Instructions to follow: Leaving out every picture, transcribe the lines from the line that contains "No Thanks (336, 977)" to the end of the entries below, both ends included.

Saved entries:

┄┄┄┄┄┄┄┄┄┄┄┄┄┄┄┄┄┄┄┄

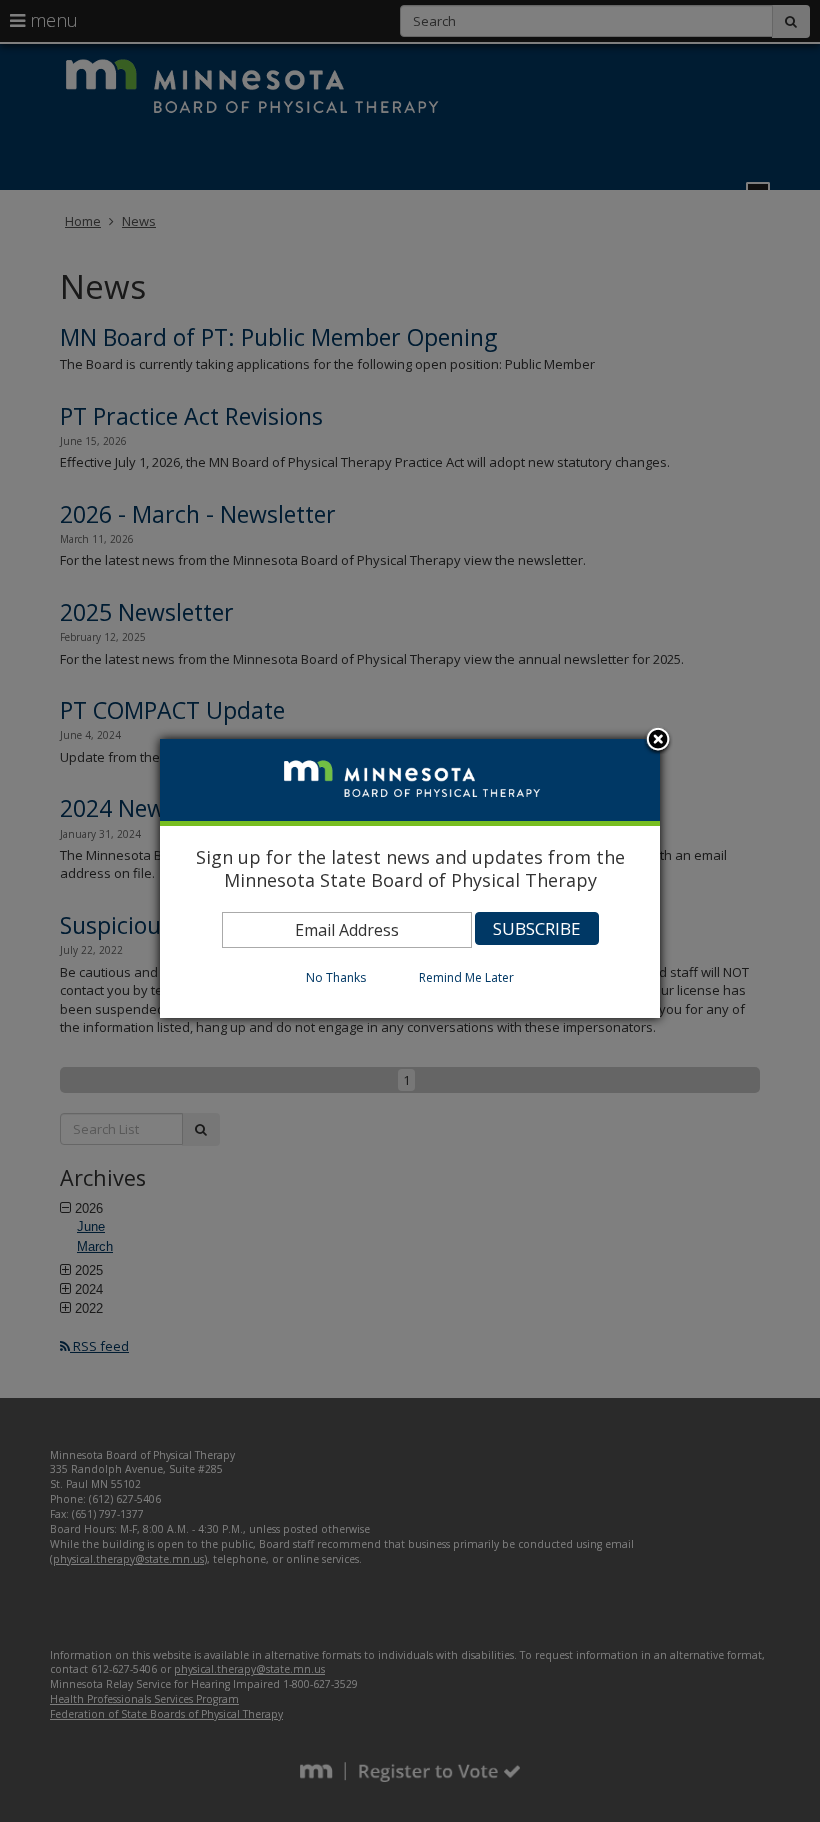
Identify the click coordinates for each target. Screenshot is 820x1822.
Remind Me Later (466, 977)
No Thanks (336, 977)
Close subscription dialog (658, 741)
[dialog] (410, 878)
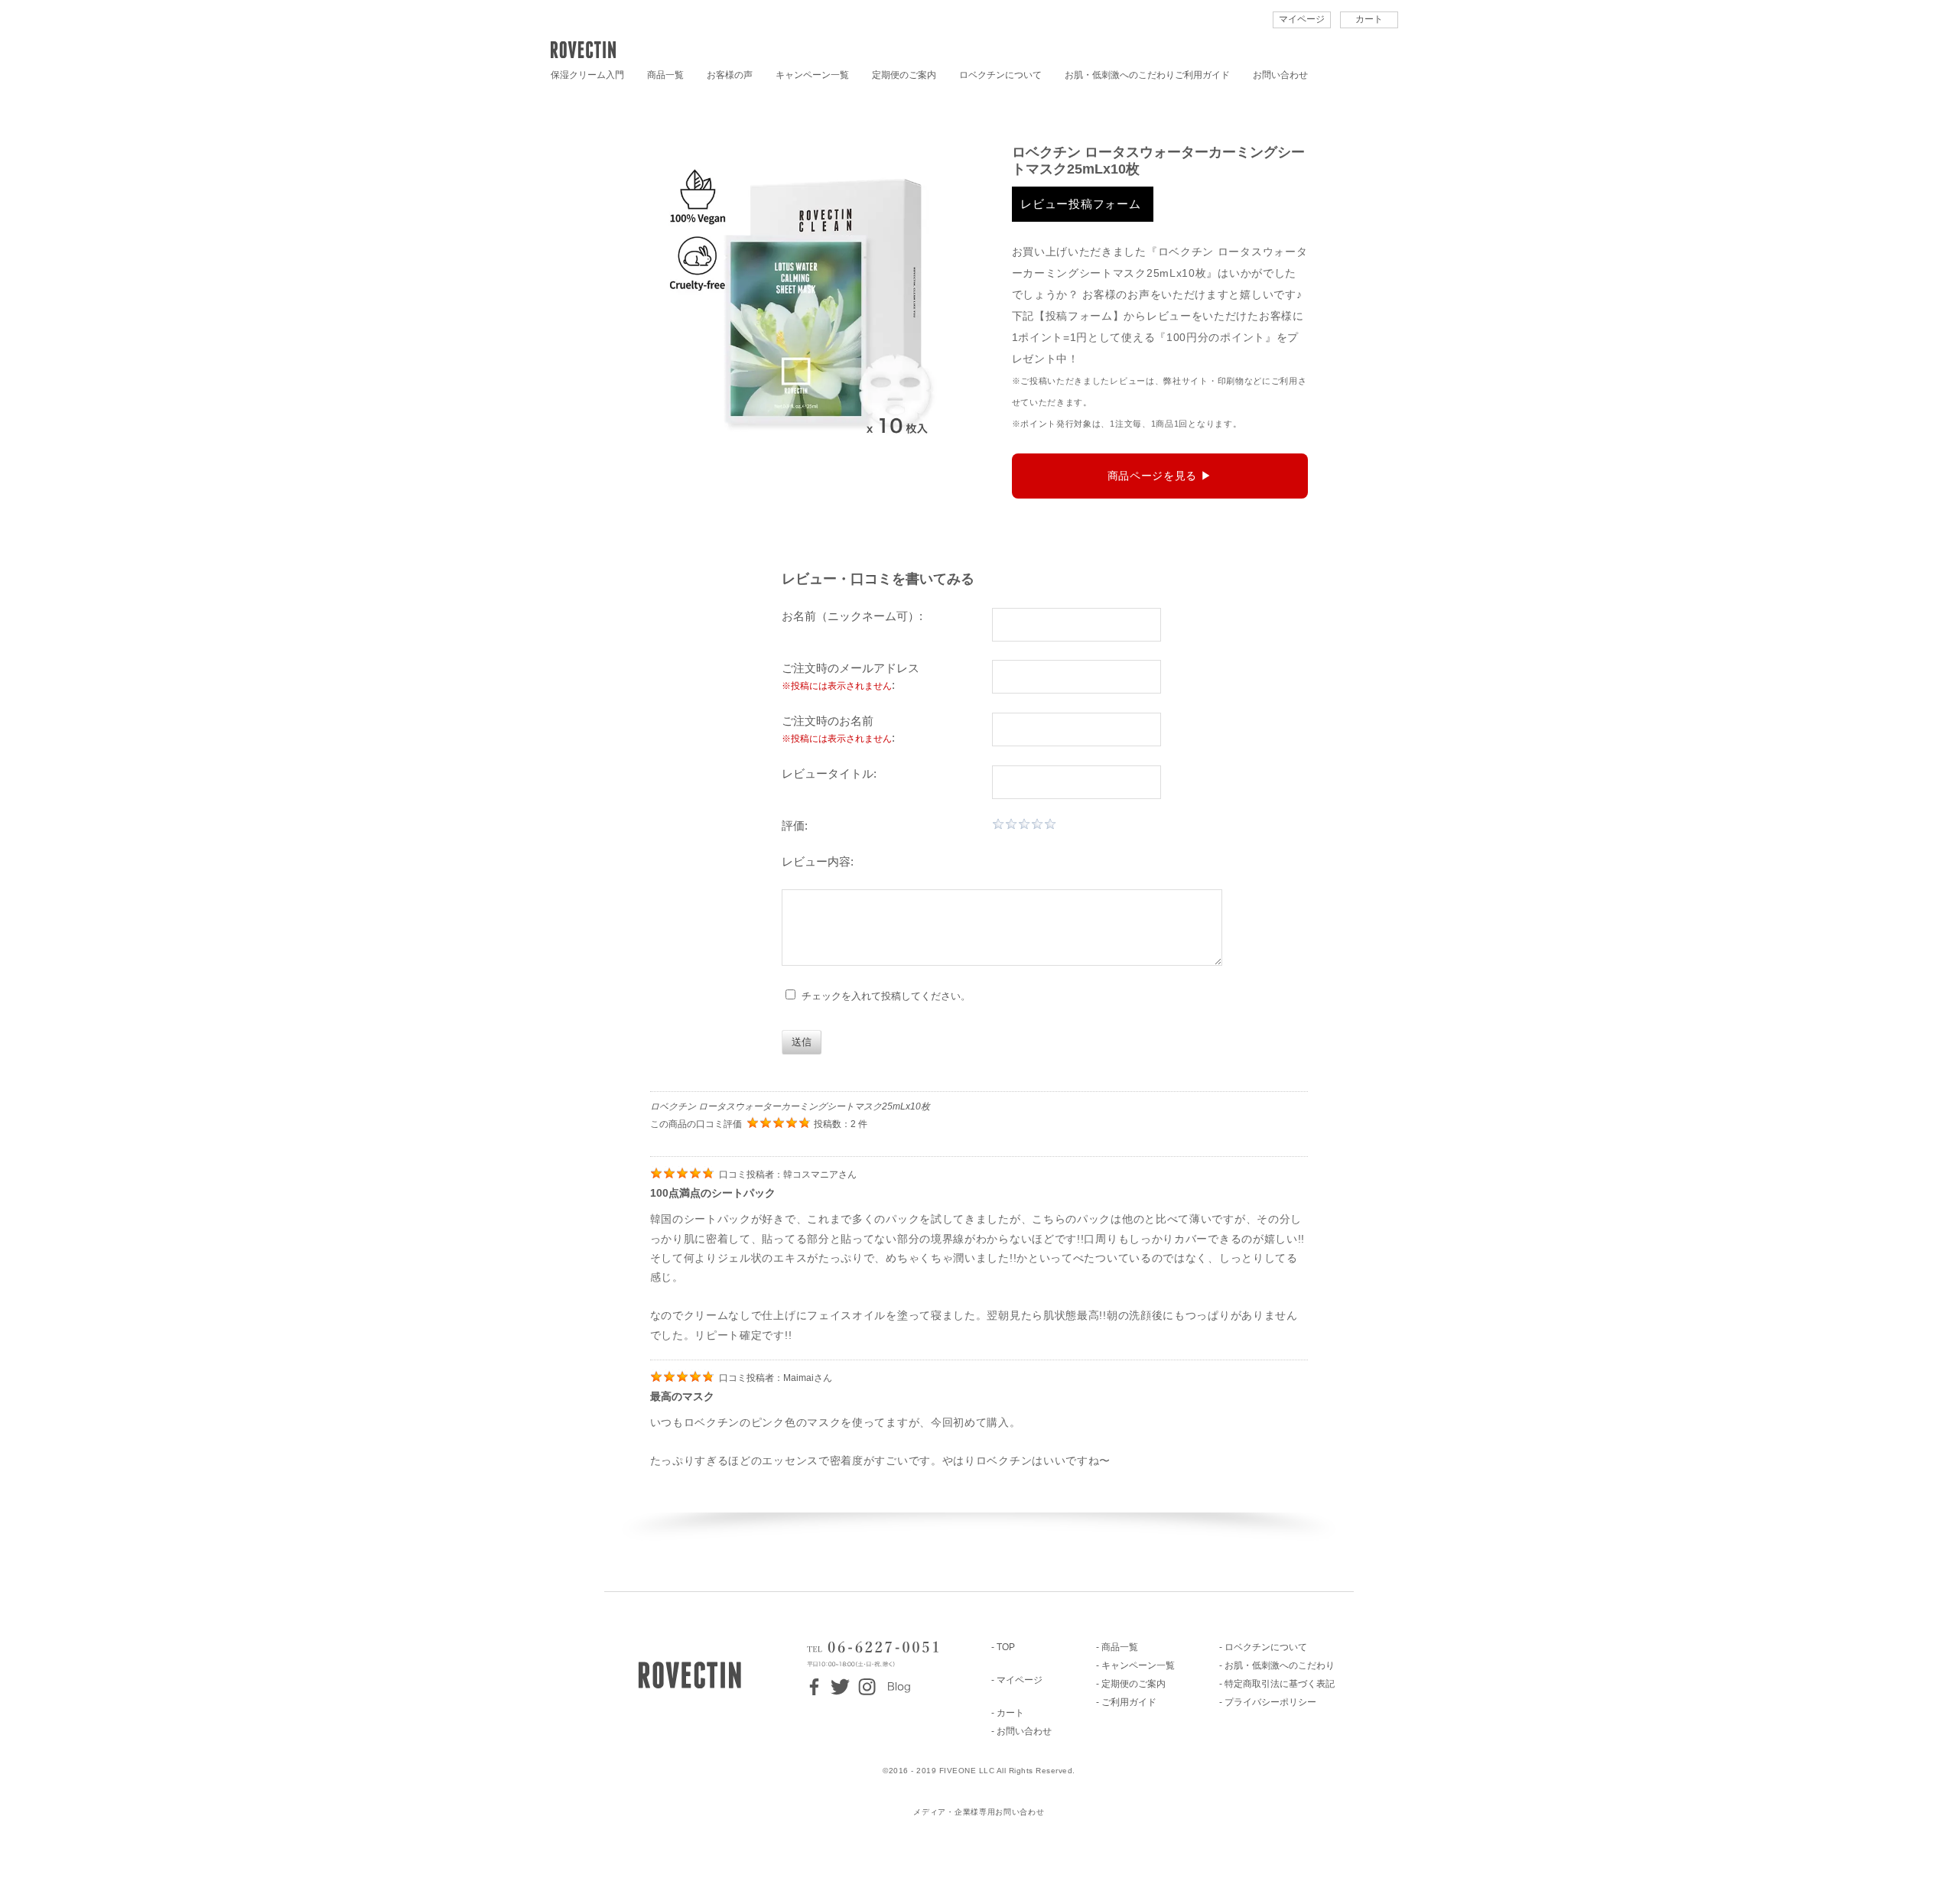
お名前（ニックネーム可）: (852, 615)
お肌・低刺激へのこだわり (1120, 75)
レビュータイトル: (829, 773)
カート (1369, 19)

┄┄┄┄┄┄┄┄┄┄┄┄┄┄┄┄┄┄┄┄

Solved problem:
No Thanks (336, 977)
Close subscription dialog (658, 741)
[dialog] (410, 878)
お名前（ニックネーム可）: (852, 615)
お肌・低刺激へのこだわり (1120, 75)
レビュータイトル: (829, 773)
カート (1369, 19)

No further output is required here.